Environ 400 des rouleaux exhumés ont tout de même pu être explorés. Leurs longueurs sont comprises entre 3 et 15 mètres. Plusieurs découvertes ont été faites. Les textes de Philodème contenaient en effet des fragments d'œuvres perdues appartenant au corpus de la philosophie stoïcienne mais aussi des extraits des œuvres d'Aristote et de Théophraste.

Il reste encore des centaines de rouleaux à décrypter et ils pourraient bien contenir quelques surprises, sans compter qu'une partie de la Villa des Papyrus dort encore dans la boue volcanique. Les archéologues se sont adjoint l'aide des physiciens pour tenter de lire ces rouleaux sans avoir besoin de les dérouler afin de conserver intact le plus d'informations possible.


Cette vidéo donne une idée de la performance réalisée par les physiciens de l'ESRF avec les papyrus d'Herculanum. Un rouleau carbonisé devient lisible sans être ouvert.

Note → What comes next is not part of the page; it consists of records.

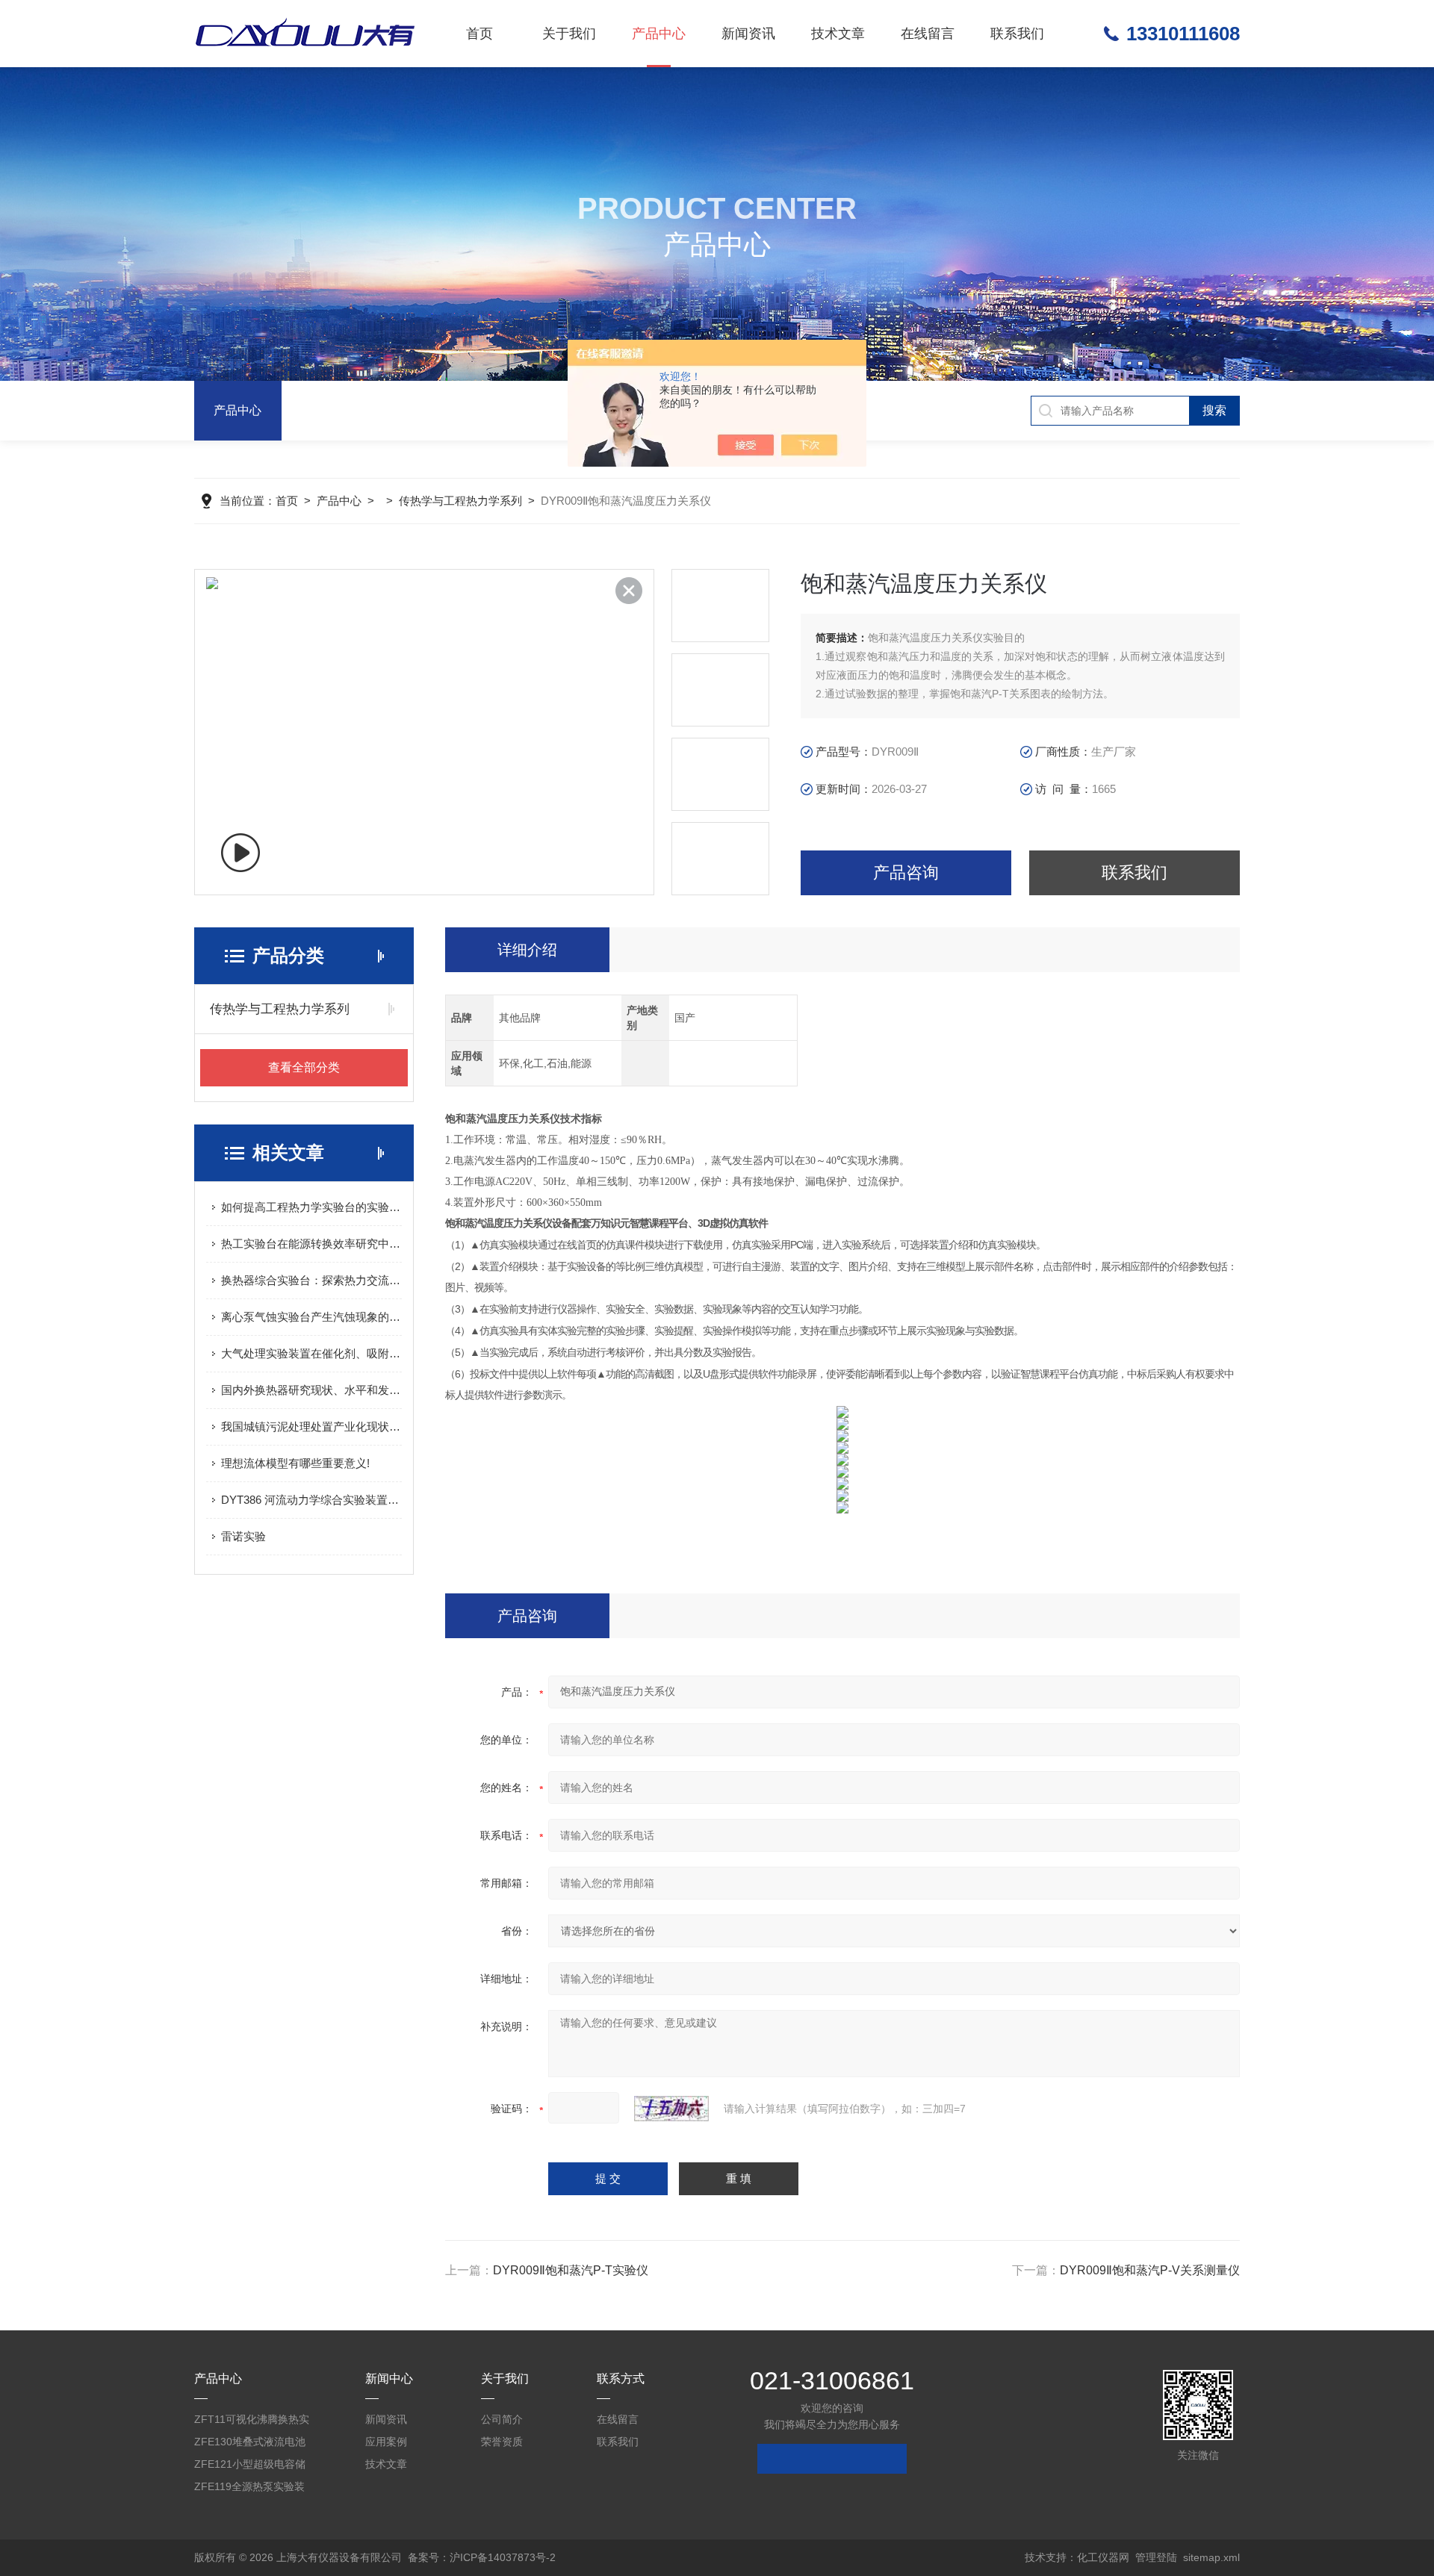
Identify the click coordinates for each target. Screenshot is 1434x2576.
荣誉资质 (502, 2442)
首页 (479, 33)
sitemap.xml (1211, 2557)
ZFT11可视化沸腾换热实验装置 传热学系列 (251, 2421)
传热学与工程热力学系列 (460, 500)
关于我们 (569, 33)
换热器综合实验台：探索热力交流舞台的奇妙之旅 (311, 1280)
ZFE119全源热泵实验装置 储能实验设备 (249, 2489)
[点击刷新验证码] (671, 2108)
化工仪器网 (1103, 2557)
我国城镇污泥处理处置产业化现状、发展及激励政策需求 (311, 1426)
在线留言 (928, 33)
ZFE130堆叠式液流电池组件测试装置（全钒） (249, 2444)
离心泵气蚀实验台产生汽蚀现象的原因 (311, 1316)
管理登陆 (1156, 2557)
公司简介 (502, 2419)
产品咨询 (906, 872)
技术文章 (838, 33)
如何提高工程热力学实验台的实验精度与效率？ (311, 1207)
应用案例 (386, 2442)
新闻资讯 (748, 33)
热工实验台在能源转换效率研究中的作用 (311, 1243)
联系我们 (1017, 33)
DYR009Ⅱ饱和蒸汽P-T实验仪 (570, 2270)
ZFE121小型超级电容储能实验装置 (249, 2466)
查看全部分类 (304, 1067)
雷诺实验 (243, 1536)
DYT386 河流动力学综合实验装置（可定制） (311, 1499)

Les lettres redeviennent visibles à l'aide de rayons X et d'algorithmes de traitement de l'image. © YouTube, Emmanuel Brun

De la tomographie X en contraste de phase pour lire Philodème

Les chercheurs ont mis à profit une idée ingénieuse afin de distinguer l'encre des lettres sur les papyrus à l'aide de rayons X. En effet, l'encre utilisée à l'époque était fabriquée à partir de carbone issu des résidus de fumée ce qui rend sa densité quasi identique à celle des feuilles de papyrus carbonisée. Mais il existe tout de même une différence d'indice de réfraction pour ces deux matériaux avec des rayons X qui ne s'y propagent donc pas à la même vitesse.

Comme ils l'expliquent dans un article publié dans Nature Communications, les chercheurs ont utilisé cette caractéristique pour faire des expériences avec l'une des lignes de lumière disponible avec l'ESRF (European Synchrotron Radiation Facility), le célèbre synchrotron de Grenoble. En outre, l'encre n'ayant pas pénétré dans les fibres végétales des papyrus, les lettres dépassent de la surface des rouleaux de quelques centaines de microns, ce qui permet d'utiliser la tomographie X en contraste de phase (XPCT) sur deux des rouleaux d'Herculanum.

Les résultats obtenus sont prometteurs. Il a été possible de reconstituer un alphabet grec presque complet et aussi de lire quelques mots. Après comparaison avec ceux déjà déchiffrés sur d'autres papyrus qui ont été déroulés, il semble que celui-ci puisse également être attribué à Philodème.

Il reste encore beaucoup de travail à faire selon les chercheurs mais il semble qu'un verrou a bel et bien sauté qui empêchait d'imaginer pouvoir lire toute la bibliothèque de Pison sans avoir à ouvrir les rouleaux qu'elle contient.